Starting with the line with "Task: Click the E-mail tab" and going on through the end of the records, write out every line again with each x and y coordinate multiplied by 1.8 and rounded to a whole number, halves rounded up. Keep all other numbers unchanged, and leave the pictures out.

Records of locating words and elements -
[start]
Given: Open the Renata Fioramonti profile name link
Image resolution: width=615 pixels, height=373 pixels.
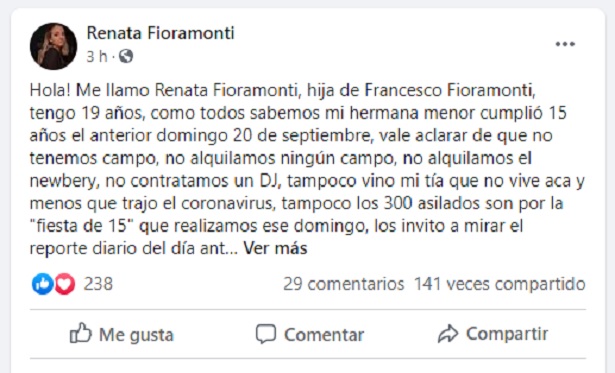Looking at the screenshot, I should pyautogui.click(x=160, y=33).
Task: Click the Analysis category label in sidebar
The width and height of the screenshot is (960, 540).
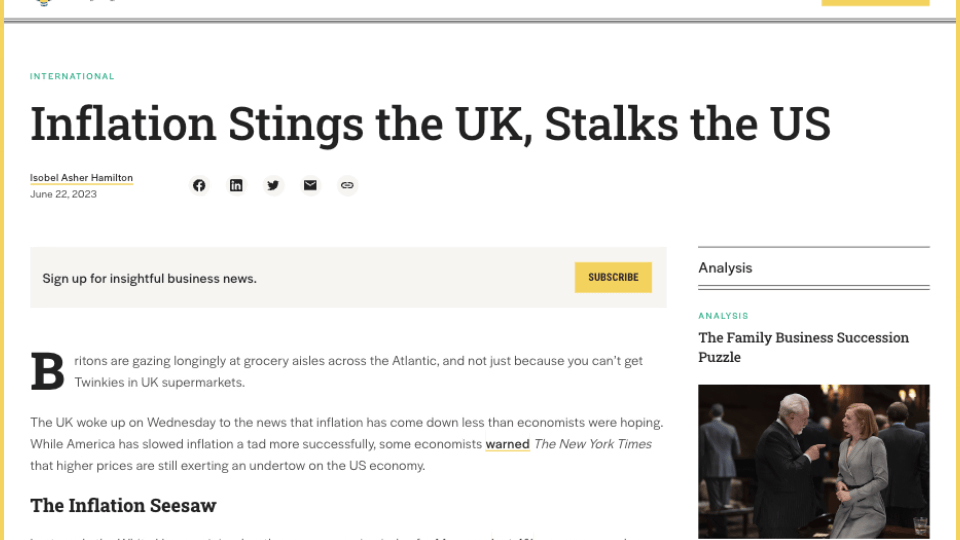Action: tap(723, 316)
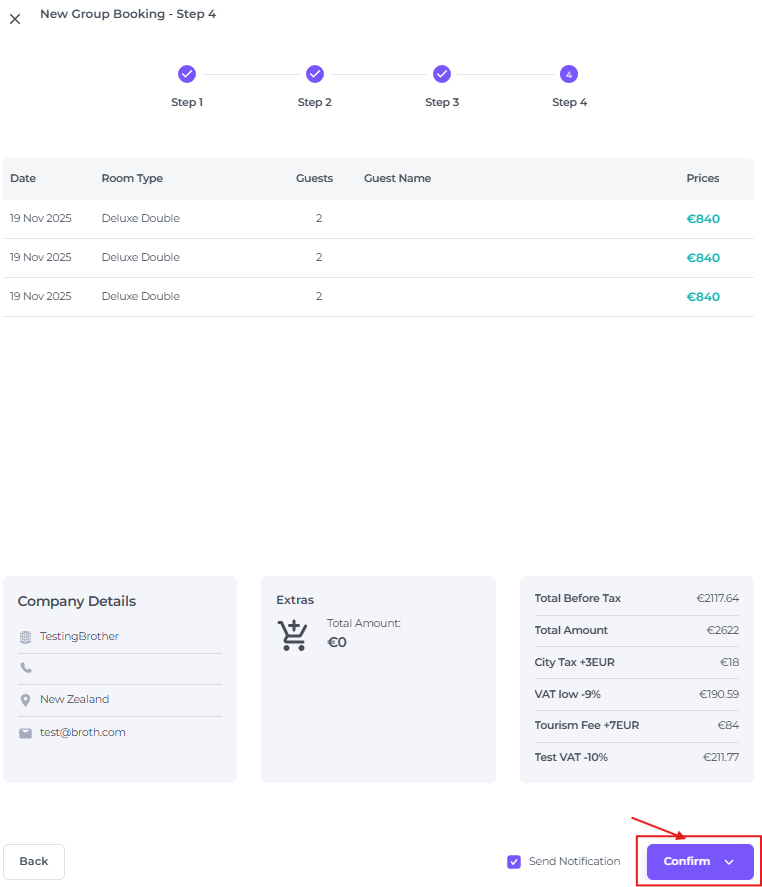
Task: Click the company building icon beside TestingBrother
Action: pos(26,637)
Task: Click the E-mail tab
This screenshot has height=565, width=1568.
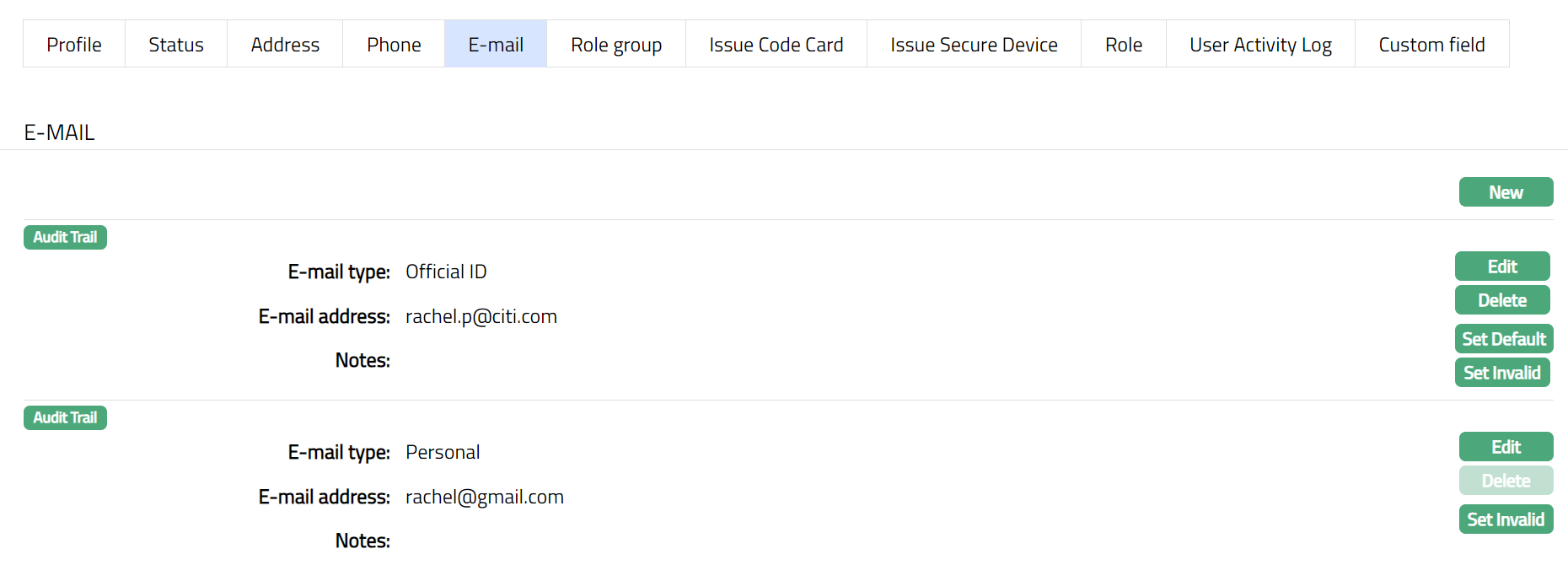Action: (x=496, y=45)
[end]
Complete output -
Task: Click the E-mail tab
This screenshot has height=565, width=1568.
Action: (x=893, y=81)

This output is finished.